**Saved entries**
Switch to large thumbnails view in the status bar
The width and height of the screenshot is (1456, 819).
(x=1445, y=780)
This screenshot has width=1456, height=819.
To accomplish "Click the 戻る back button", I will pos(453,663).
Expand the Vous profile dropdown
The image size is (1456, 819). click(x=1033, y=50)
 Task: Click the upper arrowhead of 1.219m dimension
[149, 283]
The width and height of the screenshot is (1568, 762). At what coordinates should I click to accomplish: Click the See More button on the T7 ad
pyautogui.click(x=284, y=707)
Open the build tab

**Requirement**
When you output the entries, keep every word exactly as it stands.

**Exercise output**
Switch to large thumbnails view in the status bar
The width and height of the screenshot is (1456, 819).
(x=1445, y=780)
This screenshot has width=1456, height=819.
To accomplish "Click the 戻る back button", I will pos(453,663).
Expand the Vous profile dropdown
The image size is (1456, 819). click(x=1033, y=50)
 Task: Click the upper arrowhead of 1.219m dimension
[149, 283]
The width and height of the screenshot is (1568, 762). At what coordinates should I click to accomplish: Click the See More button on the T7 ad
pyautogui.click(x=284, y=707)
Open the build tab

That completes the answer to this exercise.